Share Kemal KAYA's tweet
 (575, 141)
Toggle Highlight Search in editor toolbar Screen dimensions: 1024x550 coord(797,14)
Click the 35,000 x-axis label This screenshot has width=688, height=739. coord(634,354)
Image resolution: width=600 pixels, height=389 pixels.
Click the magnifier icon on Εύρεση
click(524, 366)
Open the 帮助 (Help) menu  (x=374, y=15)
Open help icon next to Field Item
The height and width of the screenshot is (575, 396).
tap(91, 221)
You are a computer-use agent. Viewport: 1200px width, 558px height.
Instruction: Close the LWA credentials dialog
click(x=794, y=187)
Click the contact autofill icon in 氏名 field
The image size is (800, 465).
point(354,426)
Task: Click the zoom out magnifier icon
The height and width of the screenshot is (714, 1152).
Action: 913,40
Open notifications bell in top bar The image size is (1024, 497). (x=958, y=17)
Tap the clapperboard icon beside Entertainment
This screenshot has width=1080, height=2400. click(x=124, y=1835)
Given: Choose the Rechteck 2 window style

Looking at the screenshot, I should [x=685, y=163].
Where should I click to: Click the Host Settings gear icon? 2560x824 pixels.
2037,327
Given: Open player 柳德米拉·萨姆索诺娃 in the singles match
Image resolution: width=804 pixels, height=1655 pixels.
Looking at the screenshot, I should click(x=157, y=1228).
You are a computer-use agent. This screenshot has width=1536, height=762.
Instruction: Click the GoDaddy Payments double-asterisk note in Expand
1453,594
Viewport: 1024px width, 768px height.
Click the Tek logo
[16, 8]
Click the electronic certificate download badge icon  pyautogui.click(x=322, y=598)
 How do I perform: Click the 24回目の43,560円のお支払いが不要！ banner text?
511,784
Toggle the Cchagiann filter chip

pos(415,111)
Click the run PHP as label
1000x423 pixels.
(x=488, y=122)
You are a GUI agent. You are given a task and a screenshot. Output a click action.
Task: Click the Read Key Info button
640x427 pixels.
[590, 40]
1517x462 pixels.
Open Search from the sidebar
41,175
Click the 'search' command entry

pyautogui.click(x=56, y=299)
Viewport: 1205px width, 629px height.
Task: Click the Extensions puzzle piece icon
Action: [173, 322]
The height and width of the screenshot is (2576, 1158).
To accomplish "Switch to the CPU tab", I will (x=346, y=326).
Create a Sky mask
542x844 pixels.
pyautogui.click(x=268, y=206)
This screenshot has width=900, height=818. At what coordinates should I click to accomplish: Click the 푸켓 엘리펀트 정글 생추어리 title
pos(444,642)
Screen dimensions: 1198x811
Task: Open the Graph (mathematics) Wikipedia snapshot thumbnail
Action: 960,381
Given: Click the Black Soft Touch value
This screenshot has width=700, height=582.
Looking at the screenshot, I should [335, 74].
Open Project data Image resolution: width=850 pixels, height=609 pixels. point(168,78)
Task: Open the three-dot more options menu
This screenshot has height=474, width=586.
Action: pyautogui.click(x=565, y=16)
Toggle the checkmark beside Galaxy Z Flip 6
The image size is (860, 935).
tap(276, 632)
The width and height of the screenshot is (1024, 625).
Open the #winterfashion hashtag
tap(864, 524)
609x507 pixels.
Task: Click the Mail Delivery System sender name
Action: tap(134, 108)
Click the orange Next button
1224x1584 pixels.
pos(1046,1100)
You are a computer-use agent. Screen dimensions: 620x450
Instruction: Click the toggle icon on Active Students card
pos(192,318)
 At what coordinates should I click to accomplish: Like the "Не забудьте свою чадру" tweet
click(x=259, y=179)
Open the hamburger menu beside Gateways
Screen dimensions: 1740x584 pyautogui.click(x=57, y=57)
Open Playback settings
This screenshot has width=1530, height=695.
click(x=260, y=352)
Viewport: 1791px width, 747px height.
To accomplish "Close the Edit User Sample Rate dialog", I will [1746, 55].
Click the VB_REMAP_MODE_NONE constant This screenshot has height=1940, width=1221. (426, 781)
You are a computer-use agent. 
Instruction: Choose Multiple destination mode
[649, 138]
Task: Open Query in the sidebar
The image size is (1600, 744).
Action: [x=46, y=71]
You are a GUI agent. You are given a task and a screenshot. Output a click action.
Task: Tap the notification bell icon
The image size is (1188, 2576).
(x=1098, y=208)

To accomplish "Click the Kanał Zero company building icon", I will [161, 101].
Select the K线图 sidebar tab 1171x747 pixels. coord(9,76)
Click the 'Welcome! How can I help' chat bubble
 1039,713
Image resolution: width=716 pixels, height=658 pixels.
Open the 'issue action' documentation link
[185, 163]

◆ ◆ ◆

**What you should do:** Each line of the material above needs to be returned exactly as written.

**Answer to the exercise:**
Share Kemal KAYA's tweet
 (575, 141)
Toggle Highlight Search in editor toolbar Screen dimensions: 1024x550 coord(797,14)
Click the 35,000 x-axis label This screenshot has width=688, height=739. coord(634,354)
Image resolution: width=600 pixels, height=389 pixels.
Click the magnifier icon on Εύρεση
click(524, 366)
Open the 帮助 (Help) menu  (x=374, y=15)
Open help icon next to Field Item
The height and width of the screenshot is (575, 396).
tap(91, 221)
You are a computer-use agent. Viewport: 1200px width, 558px height.
Instruction: Close the LWA credentials dialog
click(x=794, y=187)
Click the contact autofill icon in 氏名 field
The image size is (800, 465).
point(354,426)
Task: Click the zoom out magnifier icon
The height and width of the screenshot is (714, 1152).
Action: 913,40
Open notifications bell in top bar The image size is (1024, 497). (x=958, y=17)
Tap the clapperboard icon beside Entertainment
This screenshot has width=1080, height=2400. click(x=124, y=1835)
Given: Choose the Rechteck 2 window style

Looking at the screenshot, I should [x=685, y=163].
Where should I click to: Click the Host Settings gear icon? 2560x824 pixels.
2037,327
Given: Open player 柳德米拉·萨姆索诺娃 in the singles match
Image resolution: width=804 pixels, height=1655 pixels.
Looking at the screenshot, I should click(x=157, y=1228).
You are a computer-use agent. This screenshot has width=1536, height=762.
Instruction: Click the GoDaddy Payments double-asterisk note in Expand
1453,594
Viewport: 1024px width, 768px height.
Click the Tek logo
[16, 8]
Click the electronic certificate download badge icon  pyautogui.click(x=322, y=598)
 How do I perform: Click the 24回目の43,560円のお支払いが不要！ banner text?
511,784
Toggle the Cchagiann filter chip

pos(415,111)
Click the run PHP as label
1000x423 pixels.
(x=488, y=122)
You are a GUI agent. You are given a task and a screenshot. Output a click action.
Task: Click the Read Key Info button
640x427 pixels.
[590, 40]
1517x462 pixels.
Open Search from the sidebar
41,175
Click the 'search' command entry

pyautogui.click(x=56, y=299)
Viewport: 1205px width, 629px height.
Task: Click the Extensions puzzle piece icon
Action: [173, 322]
The height and width of the screenshot is (2576, 1158).
To accomplish "Switch to the CPU tab", I will (x=346, y=326).
Create a Sky mask
542x844 pixels.
pyautogui.click(x=268, y=206)
This screenshot has width=900, height=818. At what coordinates should I click to accomplish: Click the 푸켓 엘리펀트 정글 생추어리 title
pos(444,642)
Screen dimensions: 1198x811
Task: Open the Graph (mathematics) Wikipedia snapshot thumbnail
Action: 960,381
Given: Click the Black Soft Touch value
This screenshot has width=700, height=582.
Looking at the screenshot, I should [335, 74].
Open Project data Image resolution: width=850 pixels, height=609 pixels. point(168,78)
Task: Open the three-dot more options menu
This screenshot has height=474, width=586.
Action: pyautogui.click(x=565, y=16)
Toggle the checkmark beside Galaxy Z Flip 6
The image size is (860, 935).
tap(276, 632)
The width and height of the screenshot is (1024, 625).
Open the #winterfashion hashtag
tap(864, 524)
609x507 pixels.
Task: Click the Mail Delivery System sender name
Action: tap(134, 108)
Click the orange Next button
1224x1584 pixels.
pos(1046,1100)
You are a computer-use agent. Screen dimensions: 620x450
Instruction: Click the toggle icon on Active Students card
pos(192,318)
 At what coordinates should I click to accomplish: Like the "Не забудьте свою чадру" tweet
click(x=259, y=179)
Open the hamburger menu beside Gateways
Screen dimensions: 1740x584 pyautogui.click(x=57, y=57)
Open Playback settings
This screenshot has width=1530, height=695.
click(x=260, y=352)
Viewport: 1791px width, 747px height.
To accomplish "Close the Edit User Sample Rate dialog", I will [1746, 55].
Click the VB_REMAP_MODE_NONE constant This screenshot has height=1940, width=1221. (426, 781)
You are a computer-use agent. 
Instruction: Choose Multiple destination mode
[649, 138]
Task: Open Query in the sidebar
The image size is (1600, 744).
Action: [x=46, y=71]
You are a GUI agent. You are given a task and a screenshot. Output a click action.
Task: Tap the notification bell icon
The image size is (1188, 2576).
(x=1098, y=208)

To accomplish "Click the Kanał Zero company building icon", I will [161, 101].
Select the K线图 sidebar tab 1171x747 pixels. coord(9,76)
Click the 'Welcome! How can I help' chat bubble
 1039,713
Image resolution: width=716 pixels, height=658 pixels.
Open the 'issue action' documentation link
[185, 163]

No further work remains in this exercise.